### What to work on
The response should be the complete listing below, unchanged.

· · ·

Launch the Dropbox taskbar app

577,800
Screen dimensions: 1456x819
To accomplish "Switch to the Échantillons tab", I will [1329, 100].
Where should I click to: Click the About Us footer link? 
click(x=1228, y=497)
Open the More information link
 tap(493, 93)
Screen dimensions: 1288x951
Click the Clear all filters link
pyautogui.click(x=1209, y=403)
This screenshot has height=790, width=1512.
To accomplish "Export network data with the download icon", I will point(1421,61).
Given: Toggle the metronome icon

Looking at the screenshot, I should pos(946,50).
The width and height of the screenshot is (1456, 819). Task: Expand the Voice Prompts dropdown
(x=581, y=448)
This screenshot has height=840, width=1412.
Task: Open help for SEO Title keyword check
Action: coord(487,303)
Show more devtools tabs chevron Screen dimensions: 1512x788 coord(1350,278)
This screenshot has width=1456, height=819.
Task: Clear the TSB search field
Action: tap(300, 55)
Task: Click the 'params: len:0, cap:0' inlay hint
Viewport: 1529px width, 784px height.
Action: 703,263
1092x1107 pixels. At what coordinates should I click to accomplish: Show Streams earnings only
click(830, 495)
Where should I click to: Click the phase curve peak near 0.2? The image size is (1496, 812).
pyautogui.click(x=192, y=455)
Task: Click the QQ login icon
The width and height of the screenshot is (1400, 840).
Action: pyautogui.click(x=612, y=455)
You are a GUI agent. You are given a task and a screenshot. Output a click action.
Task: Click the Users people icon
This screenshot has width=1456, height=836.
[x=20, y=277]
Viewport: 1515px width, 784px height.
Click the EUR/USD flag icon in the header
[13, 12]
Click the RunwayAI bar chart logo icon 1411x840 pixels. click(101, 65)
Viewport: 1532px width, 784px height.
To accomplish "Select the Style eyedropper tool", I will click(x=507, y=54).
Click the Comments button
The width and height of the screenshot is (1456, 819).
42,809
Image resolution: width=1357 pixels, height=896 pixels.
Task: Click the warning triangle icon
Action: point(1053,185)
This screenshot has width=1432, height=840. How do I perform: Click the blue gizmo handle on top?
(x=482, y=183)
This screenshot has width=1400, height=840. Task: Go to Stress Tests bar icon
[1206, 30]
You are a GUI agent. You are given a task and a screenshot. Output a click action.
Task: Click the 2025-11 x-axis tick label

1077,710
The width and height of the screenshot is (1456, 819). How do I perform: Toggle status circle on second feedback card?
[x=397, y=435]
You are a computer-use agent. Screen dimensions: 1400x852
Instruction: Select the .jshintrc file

· · ·

### Exercise answer
Launch the Dropbox taskbar app

577,800
Screen dimensions: 1456x819
To accomplish "Switch to the Échantillons tab", I will [1329, 100].
Where should I click to: Click the About Us footer link? 
click(x=1228, y=497)
Open the More information link
 tap(493, 93)
Screen dimensions: 1288x951
Click the Clear all filters link
pyautogui.click(x=1209, y=403)
This screenshot has height=790, width=1512.
To accomplish "Export network data with the download icon", I will point(1421,61).
Given: Toggle the metronome icon

Looking at the screenshot, I should pos(946,50).
The width and height of the screenshot is (1456, 819). Task: Expand the Voice Prompts dropdown
(x=581, y=448)
This screenshot has height=840, width=1412.
Task: Open help for SEO Title keyword check
Action: coord(487,303)
Show more devtools tabs chevron Screen dimensions: 1512x788 coord(1350,278)
This screenshot has width=1456, height=819.
Task: Clear the TSB search field
Action: tap(300, 55)
Task: Click the 'params: len:0, cap:0' inlay hint
Viewport: 1529px width, 784px height.
Action: 703,263
1092x1107 pixels. At what coordinates should I click to accomplish: Show Streams earnings only
click(830, 495)
Where should I click to: Click the phase curve peak near 0.2? The image size is (1496, 812).
pyautogui.click(x=192, y=455)
Task: Click the QQ login icon
The width and height of the screenshot is (1400, 840).
Action: pyautogui.click(x=612, y=455)
You are a GUI agent. You are given a task and a screenshot. Output a click action.
Task: Click the Users people icon
This screenshot has width=1456, height=836.
[x=20, y=277]
Viewport: 1515px width, 784px height.
Click the EUR/USD flag icon in the header
[13, 12]
Click the RunwayAI bar chart logo icon 1411x840 pixels. click(101, 65)
Viewport: 1532px width, 784px height.
To accomplish "Select the Style eyedropper tool", I will click(x=507, y=54).
Click the Comments button
The width and height of the screenshot is (1456, 819).
42,809
Image resolution: width=1357 pixels, height=896 pixels.
Task: Click the warning triangle icon
Action: point(1053,185)
This screenshot has width=1432, height=840. How do I perform: Click the blue gizmo handle on top?
(x=482, y=183)
This screenshot has width=1400, height=840. Task: Go to Stress Tests bar icon
[1206, 30]
You are a GUI agent. You are given a task and a screenshot. Output a click action.
Task: Click the 2025-11 x-axis tick label

1077,710
The width and height of the screenshot is (1456, 819). How do I perform: Toggle status circle on second feedback card?
[x=397, y=435]
You are a computer-use agent. Screen dimensions: 1400x852
Instruction: Select the .jshintrc file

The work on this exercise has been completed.